RECORDS FOR THE TASK:
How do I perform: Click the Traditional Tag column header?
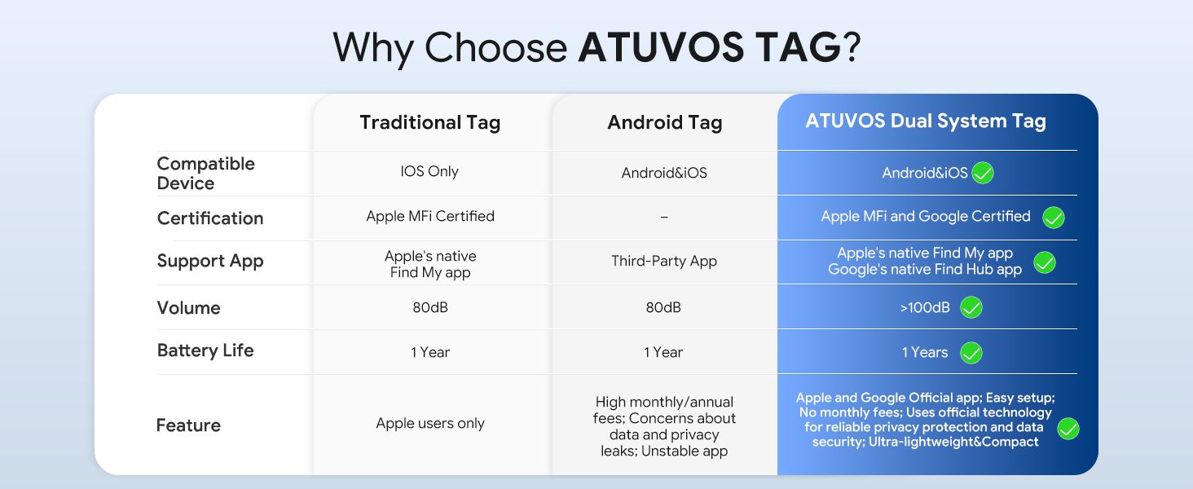(x=429, y=122)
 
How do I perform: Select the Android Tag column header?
(x=665, y=122)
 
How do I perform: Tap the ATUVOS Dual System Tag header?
(x=926, y=121)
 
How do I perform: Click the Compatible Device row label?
(x=205, y=173)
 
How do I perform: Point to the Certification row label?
(x=210, y=218)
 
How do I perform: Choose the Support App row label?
(x=210, y=261)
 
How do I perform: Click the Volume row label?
(x=188, y=307)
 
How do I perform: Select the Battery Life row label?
(x=205, y=350)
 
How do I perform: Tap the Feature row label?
(x=188, y=425)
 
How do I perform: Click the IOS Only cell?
(x=429, y=171)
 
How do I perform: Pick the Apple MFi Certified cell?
(x=430, y=216)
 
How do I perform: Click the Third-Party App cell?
(x=664, y=261)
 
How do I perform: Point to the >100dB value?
(x=925, y=307)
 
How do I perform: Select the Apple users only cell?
(x=430, y=423)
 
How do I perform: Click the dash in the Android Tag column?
(x=664, y=218)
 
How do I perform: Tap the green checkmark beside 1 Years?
(x=971, y=353)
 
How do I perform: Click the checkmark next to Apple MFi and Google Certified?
(x=1054, y=218)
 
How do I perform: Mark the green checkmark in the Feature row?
(x=1068, y=429)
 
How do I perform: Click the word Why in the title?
(x=373, y=48)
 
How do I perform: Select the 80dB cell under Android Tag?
(x=663, y=307)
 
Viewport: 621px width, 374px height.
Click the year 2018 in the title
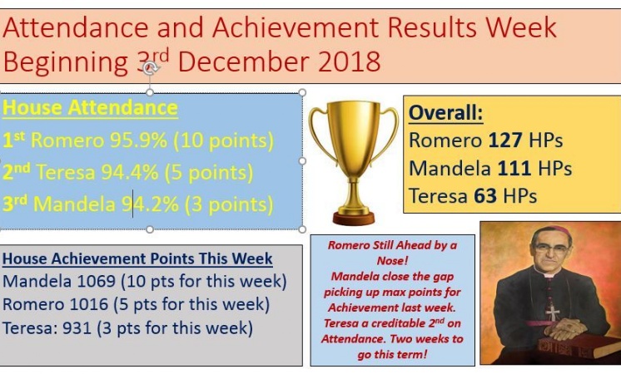(x=350, y=62)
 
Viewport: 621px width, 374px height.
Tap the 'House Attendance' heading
(x=90, y=108)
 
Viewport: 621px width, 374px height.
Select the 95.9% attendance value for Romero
(x=139, y=140)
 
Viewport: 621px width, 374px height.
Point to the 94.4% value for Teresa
(x=130, y=172)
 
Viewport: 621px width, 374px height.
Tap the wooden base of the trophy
(x=354, y=219)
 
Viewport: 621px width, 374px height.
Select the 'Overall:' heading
(x=446, y=113)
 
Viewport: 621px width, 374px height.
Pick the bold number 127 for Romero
(x=505, y=140)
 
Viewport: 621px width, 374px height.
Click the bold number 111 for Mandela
(x=514, y=169)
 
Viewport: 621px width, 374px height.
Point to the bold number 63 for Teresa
(x=485, y=196)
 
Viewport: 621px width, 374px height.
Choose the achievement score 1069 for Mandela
(x=97, y=282)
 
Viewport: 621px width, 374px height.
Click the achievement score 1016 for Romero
(x=89, y=304)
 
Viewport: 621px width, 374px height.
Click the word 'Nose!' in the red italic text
(x=392, y=260)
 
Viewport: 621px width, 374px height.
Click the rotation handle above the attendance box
(x=150, y=68)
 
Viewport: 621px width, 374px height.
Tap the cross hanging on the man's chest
(x=553, y=312)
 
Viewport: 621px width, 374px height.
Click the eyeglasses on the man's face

TASK:
Put each line of the material above into a Markdown table with the columns Row and Line. Number the rows, skip blank lines, and leave out the pictures.

EXERCISE RESPONSE:
| Row | Line |
|---|---|
| 1 | How do I perform: Click the Traditional Tag column header? |
| 2 | (x=429, y=122) |
| 3 | How do I perform: Select the Android Tag column header? |
| 4 | (x=665, y=122) |
| 5 | How do I perform: Tap the ATUVOS Dual System Tag header? |
| 6 | (x=926, y=121) |
| 7 | How do I perform: Click the Compatible Device row label? |
| 8 | (x=205, y=173) |
| 9 | How do I perform: Point to the Certification row label? |
| 10 | (x=210, y=218) |
| 11 | How do I perform: Choose the Support App row label? |
| 12 | (x=210, y=261) |
| 13 | How do I perform: Click the Volume row label? |
| 14 | (x=188, y=307) |
| 15 | How do I perform: Select the Battery Life row label? |
| 16 | (x=205, y=350) |
| 17 | How do I perform: Tap the Feature row label? |
| 18 | (x=188, y=425) |
| 19 | How do I perform: Click the IOS Only cell? |
| 20 | (x=429, y=171) |
| 21 | How do I perform: Pick the Apple MFi Certified cell? |
| 22 | (x=430, y=216) |
| 23 | How do I perform: Click the Third-Party App cell? |
| 24 | (x=664, y=261) |
| 25 | How do I perform: Point to the >100dB value? |
| 26 | (x=925, y=307) |
| 27 | How do I perform: Select the Apple users only cell? |
| 28 | (x=430, y=423) |
| 29 | How do I perform: Click the dash in the Android Tag column? |
| 30 | (x=664, y=218) |
| 31 | How do I perform: Tap the green checkmark beside 1 Years? |
| 32 | (x=971, y=353) |
| 33 | How do I perform: Click the checkmark next to Apple MFi and Google Certified? |
| 34 | (x=1054, y=218) |
| 35 | How do I perform: Mark the green checkmark in the Feature row? |
| 36 | (x=1068, y=429) |
| 37 | How do I perform: Click the word Why in the title? |
| 38 | (x=373, y=48) |
| 39 | How do I perform: Select the 80dB cell under Android Tag? |
| 40 | (x=663, y=307) |
| 41 | Viewport: 621px width, 374px height. |
| 42 | Click the year 2018 in the title |
| 43 | (x=350, y=62) |
| 44 | Viewport: 621px width, 374px height. |
| 45 | Tap the 'House Attendance' heading |
| 46 | (x=90, y=108) |
| 47 | Viewport: 621px width, 374px height. |
| 48 | Select the 95.9% attendance value for Romero |
| 49 | (x=139, y=140) |
| 50 | Viewport: 621px width, 374px height. |
| 51 | Point to the 94.4% value for Teresa |
| 52 | (x=130, y=172) |
| 53 | Viewport: 621px width, 374px height. |
| 54 | Tap the wooden base of the trophy |
| 55 | (x=354, y=219) |
| 56 | Viewport: 621px width, 374px height. |
| 57 | Select the 'Overall:' heading |
| 58 | (x=446, y=113) |
| 59 | Viewport: 621px width, 374px height. |
| 60 | Pick the bold number 127 for Romero |
| 61 | (x=505, y=140) |
| 62 | Viewport: 621px width, 374px height. |
| 63 | Click the bold number 111 for Mandela |
| 64 | (x=514, y=169) |
| 65 | Viewport: 621px width, 374px height. |
| 66 | Point to the bold number 63 for Teresa |
| 67 | (x=485, y=196) |
| 68 | Viewport: 621px width, 374px height. |
| 69 | Choose the achievement score 1069 for Mandela |
| 70 | (x=97, y=282) |
| 71 | Viewport: 621px width, 374px height. |
| 72 | Click the achievement score 1016 for Romero |
| 73 | (x=89, y=304) |
| 74 | Viewport: 621px width, 374px height. |
| 75 | Click the word 'Nose!' in the red italic text |
| 76 | (x=392, y=260) |
| 77 | Viewport: 621px width, 374px height. |
| 78 | Click the rotation handle above the attendance box |
| 79 | (x=150, y=68) |
| 80 | Viewport: 621px width, 374px height. |
| 81 | Tap the cross hanging on the man's chest |
| 82 | (x=553, y=312) |
| 83 | Viewport: 621px width, 374px height. |
| 84 | Click the eyeglasses on the man's face |